TASK OBJECTIVE: Rewrite every line of the records below as a numbered list, skipping blank lines and leaving out the pictures.

INPUT ROWS:
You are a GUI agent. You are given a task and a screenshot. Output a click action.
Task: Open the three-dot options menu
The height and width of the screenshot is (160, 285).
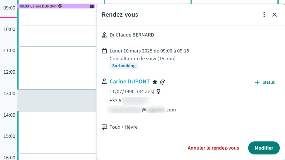click(x=264, y=15)
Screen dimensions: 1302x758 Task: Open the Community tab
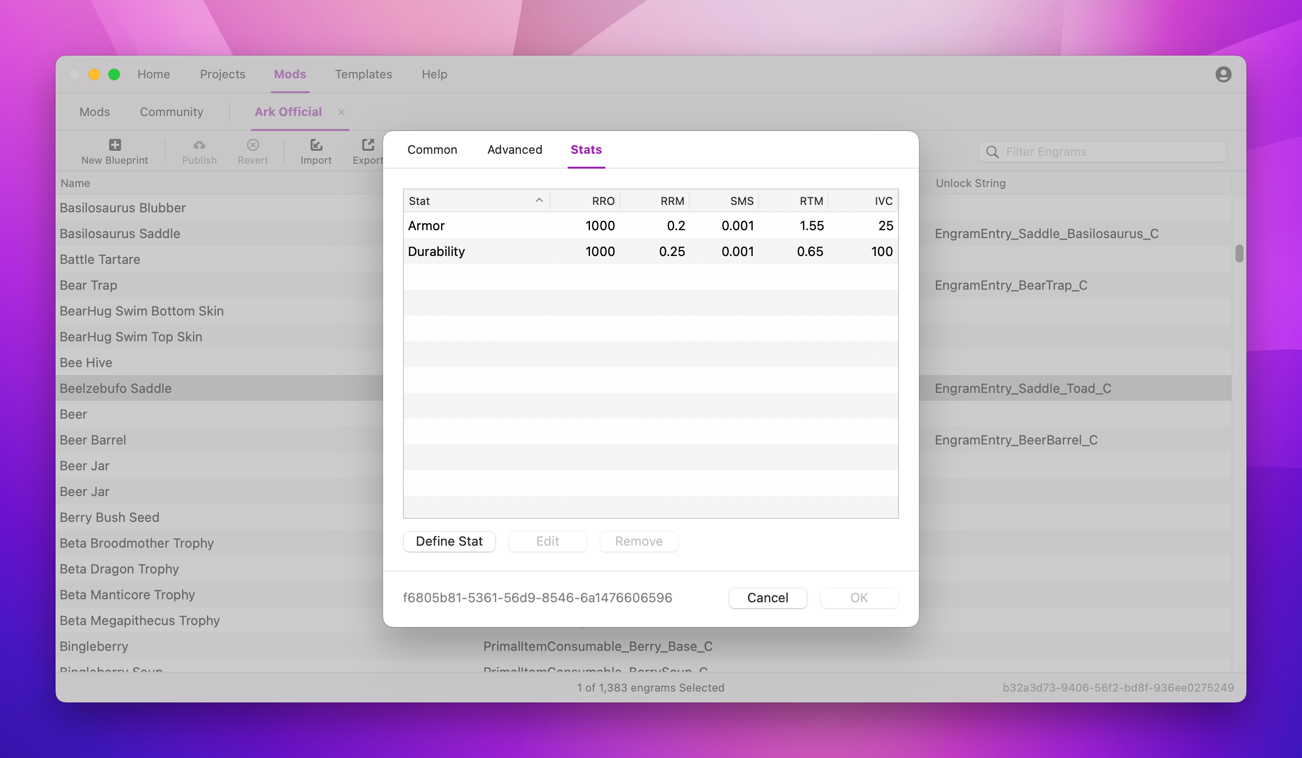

CORRECT RESPONSE:
1. You are a GUI agent. You are given a task and a screenshot. Output a click action.
2. Task: Open the three-dot options menu
3. The height and width of the screenshot is (160, 285).
4. click(x=264, y=15)
5. Screen dimensions: 1302x758 Task: Open the Community tab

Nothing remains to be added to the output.